PROBLEM REQUIREMENTS ▸
Pull out every line of the records below that contains the string "status", treating uppercase and lowercase letters as different.
::: EXERCISE MATERIALS :::
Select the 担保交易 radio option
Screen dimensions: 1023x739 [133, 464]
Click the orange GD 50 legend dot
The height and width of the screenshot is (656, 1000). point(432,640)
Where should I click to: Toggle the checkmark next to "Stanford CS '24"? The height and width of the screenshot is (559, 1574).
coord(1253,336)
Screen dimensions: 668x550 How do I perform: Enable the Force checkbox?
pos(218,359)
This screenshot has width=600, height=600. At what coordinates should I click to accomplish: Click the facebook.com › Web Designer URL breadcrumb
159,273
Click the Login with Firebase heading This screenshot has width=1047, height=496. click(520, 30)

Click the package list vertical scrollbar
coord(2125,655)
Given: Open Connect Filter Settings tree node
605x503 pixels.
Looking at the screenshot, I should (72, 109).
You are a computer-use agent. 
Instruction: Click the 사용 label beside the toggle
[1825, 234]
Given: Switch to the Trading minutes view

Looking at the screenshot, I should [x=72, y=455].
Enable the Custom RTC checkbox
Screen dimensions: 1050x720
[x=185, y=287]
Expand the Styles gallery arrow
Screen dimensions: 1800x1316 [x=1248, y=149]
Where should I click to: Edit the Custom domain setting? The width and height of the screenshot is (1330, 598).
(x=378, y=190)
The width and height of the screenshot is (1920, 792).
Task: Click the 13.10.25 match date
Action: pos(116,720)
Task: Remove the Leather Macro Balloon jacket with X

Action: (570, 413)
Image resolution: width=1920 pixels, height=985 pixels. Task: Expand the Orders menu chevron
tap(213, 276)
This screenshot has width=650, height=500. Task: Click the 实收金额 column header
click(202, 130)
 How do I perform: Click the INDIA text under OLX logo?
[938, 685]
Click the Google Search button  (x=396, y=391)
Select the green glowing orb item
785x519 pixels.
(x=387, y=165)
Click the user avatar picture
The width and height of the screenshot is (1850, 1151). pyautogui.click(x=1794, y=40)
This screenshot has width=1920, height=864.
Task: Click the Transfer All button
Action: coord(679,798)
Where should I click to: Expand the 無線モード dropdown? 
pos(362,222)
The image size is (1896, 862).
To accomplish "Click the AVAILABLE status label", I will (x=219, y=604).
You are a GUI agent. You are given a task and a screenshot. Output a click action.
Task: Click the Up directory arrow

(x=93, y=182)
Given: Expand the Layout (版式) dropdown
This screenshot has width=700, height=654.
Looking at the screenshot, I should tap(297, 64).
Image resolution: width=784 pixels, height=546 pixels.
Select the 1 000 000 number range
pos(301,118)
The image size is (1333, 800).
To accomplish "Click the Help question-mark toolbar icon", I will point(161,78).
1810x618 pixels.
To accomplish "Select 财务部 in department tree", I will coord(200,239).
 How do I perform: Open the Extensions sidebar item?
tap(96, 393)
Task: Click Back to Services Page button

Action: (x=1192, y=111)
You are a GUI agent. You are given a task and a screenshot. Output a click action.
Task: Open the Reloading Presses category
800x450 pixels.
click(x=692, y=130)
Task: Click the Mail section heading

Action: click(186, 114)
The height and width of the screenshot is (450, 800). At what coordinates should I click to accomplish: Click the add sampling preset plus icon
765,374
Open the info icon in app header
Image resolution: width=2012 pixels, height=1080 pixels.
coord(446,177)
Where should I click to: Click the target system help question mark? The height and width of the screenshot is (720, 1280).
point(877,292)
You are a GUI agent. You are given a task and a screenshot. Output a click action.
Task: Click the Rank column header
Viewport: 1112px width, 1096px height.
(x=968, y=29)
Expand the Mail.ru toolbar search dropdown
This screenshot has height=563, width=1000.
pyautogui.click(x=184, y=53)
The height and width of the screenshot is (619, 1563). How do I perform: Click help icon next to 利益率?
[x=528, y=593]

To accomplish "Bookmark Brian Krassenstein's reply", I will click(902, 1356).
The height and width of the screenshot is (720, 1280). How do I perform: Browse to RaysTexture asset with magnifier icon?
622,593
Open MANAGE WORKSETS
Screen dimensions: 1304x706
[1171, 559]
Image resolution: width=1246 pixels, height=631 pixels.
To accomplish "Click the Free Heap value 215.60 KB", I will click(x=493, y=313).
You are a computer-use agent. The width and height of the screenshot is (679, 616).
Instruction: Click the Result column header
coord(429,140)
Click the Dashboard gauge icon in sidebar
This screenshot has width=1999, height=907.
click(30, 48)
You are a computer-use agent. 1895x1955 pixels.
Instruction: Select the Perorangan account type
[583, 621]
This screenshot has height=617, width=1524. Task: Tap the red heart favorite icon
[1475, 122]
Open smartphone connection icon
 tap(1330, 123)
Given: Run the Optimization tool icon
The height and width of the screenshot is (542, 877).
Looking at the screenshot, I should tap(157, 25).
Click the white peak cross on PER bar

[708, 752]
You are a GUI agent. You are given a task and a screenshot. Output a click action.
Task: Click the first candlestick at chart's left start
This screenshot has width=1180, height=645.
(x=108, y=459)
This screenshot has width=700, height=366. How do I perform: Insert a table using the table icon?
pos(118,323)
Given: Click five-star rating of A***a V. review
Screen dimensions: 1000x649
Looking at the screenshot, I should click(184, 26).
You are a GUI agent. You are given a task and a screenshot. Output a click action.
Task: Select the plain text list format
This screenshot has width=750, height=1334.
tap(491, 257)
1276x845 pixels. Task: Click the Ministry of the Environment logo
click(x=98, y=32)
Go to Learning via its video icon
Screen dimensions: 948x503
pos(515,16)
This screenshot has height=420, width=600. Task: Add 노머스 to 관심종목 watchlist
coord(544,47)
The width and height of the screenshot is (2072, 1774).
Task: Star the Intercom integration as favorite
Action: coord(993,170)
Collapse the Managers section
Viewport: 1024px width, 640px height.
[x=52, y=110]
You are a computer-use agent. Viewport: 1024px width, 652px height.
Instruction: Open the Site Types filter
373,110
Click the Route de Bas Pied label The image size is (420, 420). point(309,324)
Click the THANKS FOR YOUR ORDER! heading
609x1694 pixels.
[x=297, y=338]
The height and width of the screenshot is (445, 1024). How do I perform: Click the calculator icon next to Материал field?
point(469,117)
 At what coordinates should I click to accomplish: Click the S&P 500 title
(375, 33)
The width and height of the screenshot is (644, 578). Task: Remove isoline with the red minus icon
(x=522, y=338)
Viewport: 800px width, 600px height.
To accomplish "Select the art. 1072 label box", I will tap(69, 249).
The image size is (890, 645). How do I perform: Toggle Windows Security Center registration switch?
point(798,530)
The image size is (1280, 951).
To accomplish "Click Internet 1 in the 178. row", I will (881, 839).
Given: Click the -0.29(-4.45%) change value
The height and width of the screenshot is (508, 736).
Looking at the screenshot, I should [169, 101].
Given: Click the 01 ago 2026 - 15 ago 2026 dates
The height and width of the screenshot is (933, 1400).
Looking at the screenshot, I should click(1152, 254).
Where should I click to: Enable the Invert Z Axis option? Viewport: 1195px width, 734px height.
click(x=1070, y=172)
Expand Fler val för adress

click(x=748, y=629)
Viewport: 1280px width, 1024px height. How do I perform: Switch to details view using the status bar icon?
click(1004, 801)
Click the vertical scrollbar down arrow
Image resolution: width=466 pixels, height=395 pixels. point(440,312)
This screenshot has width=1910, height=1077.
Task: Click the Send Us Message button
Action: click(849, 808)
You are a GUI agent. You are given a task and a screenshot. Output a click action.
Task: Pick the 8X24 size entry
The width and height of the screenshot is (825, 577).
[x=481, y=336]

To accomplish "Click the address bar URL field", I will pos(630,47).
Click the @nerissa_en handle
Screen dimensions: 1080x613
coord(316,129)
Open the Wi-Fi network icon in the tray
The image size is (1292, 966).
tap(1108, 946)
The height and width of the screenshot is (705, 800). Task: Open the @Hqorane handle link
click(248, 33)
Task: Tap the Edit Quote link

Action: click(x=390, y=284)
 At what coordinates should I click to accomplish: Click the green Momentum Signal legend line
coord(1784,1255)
:::
EXERCISE RESULT ▸
To accomplish "Click the AVAILABLE status label", I will (x=219, y=604).
Viewport: 1280px width, 1024px height. How do I perform: Switch to details view using the status bar icon?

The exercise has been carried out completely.